All this is happening without addressing the real problem the State of Israel is facing. Contrary to what Netanyahu has tried to make us all believe for decades, the Iranian nuclear program was and is not the most existential threat on Israel’s agenda. It could have been contained safely enough by Obama’s 2015 JCPOA treaty but Netanyahu kept the threat alive to control his base pressuring Trump in 2018 to scuttle the JCPOA which promptly let Iran’s nuclear genie out of the bottle. Since then the program progressed unhindered by the bothersome treaty even though no serious analyst (or intelligence service) would claim that the status of the Iranian nuclear program just happened to become critical in June 2025 and no evidence to that effect has been presented. Yet Netanyahu called for an attack and now we are in a war.

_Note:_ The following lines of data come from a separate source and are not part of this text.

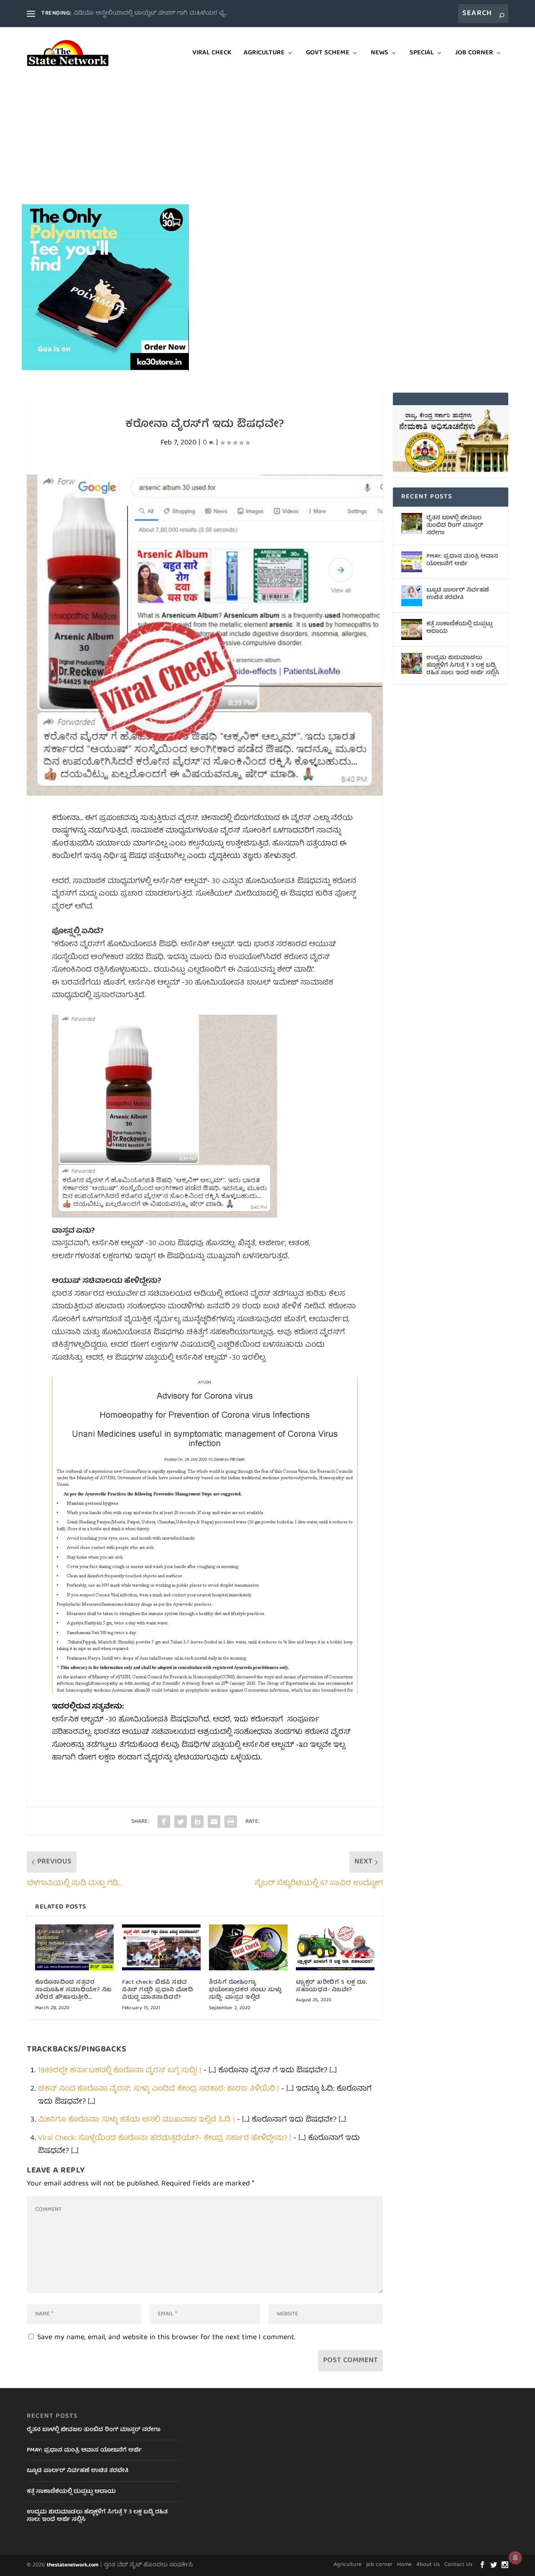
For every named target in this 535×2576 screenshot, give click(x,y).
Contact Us (458, 2565)
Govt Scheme (327, 54)
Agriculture (264, 54)
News (379, 54)
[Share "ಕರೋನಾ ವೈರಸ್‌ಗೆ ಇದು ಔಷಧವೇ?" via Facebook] (163, 1821)
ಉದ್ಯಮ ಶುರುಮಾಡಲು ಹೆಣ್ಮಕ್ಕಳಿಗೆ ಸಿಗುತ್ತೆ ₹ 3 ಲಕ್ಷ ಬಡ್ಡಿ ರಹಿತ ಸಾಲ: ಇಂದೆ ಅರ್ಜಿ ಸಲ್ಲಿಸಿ (462, 665)
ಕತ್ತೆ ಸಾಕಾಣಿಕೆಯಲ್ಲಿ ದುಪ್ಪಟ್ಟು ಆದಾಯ (459, 628)
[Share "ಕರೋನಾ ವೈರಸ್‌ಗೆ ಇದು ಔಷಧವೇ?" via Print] (230, 1821)
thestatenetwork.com (73, 2565)
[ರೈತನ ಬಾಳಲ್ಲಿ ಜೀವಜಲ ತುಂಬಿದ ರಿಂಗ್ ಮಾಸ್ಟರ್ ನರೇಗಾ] (411, 523)
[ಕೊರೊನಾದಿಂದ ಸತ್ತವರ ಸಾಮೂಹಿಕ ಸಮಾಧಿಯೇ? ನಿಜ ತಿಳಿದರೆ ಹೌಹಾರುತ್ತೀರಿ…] (74, 1947)
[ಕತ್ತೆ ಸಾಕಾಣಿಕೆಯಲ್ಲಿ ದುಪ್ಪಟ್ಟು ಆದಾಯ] (411, 629)
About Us (428, 2565)
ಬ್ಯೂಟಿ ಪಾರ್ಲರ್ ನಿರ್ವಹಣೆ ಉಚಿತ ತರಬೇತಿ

Gaza as an extension of the Israel- Palestine conflict was and is a much more pressing issue and on Oct. 7 2023 proved exactly why and to what extent. One would think that the devastating Oct. 7 Hamas attack and the following hostage crisis was an event traumatic enough to shake Israel’s political system out of its complacency but far from it. Well, there was a shake up of sorts but it focused on the disastrous handling of the Hamas attack by the IDF more than on anything else. So far, Netanyahu’s coalition government has been able to squash any serious discussion of the build up leading to Oct.7 and the persistent avoidance of any serious attempt to come to some kind of arrangement or even an agreement with the Palestinians. Successive governments have shared in the failure to address the Palestinian issue but Netanyahu has perfected its avoidance into doctrine.
And this is where we are at – in an avoidable war of attrition with Iran that serves as a powerful distraction from Israel’s real existential problem, the conflict with the Palestinians.
Israel continues to annex the West Bank in bits and pieces while systematically displacing Palestinians to make room for settlements. In doing so it is adding to the tremendous damage that is caused by the ongoing and disproportionate violence against civilians in Gaza which undermines the legitimacy Israel has gained as a state created by a UN resolution committed by its own Declaration of Independence to adhere to the UN Declaration of Human Rights.
With over 4 million Palestinians living under prolonged military occupation – half of them in Gaza facing acute humanitarian crisis – Israel’s global standing has plummeted. No amount of precision bombing in Iran will restore its legitimacy or security. Only when Israeli society develops the self-awareness to confront the moral and political cost of this reality will it begin to grasp the scale of repentance, reconciliation and political change required to chart a better future. The road to real security runs through Ramallah, not Tehran. Let’s hope we’ll find the leadership – and the courage – to take it.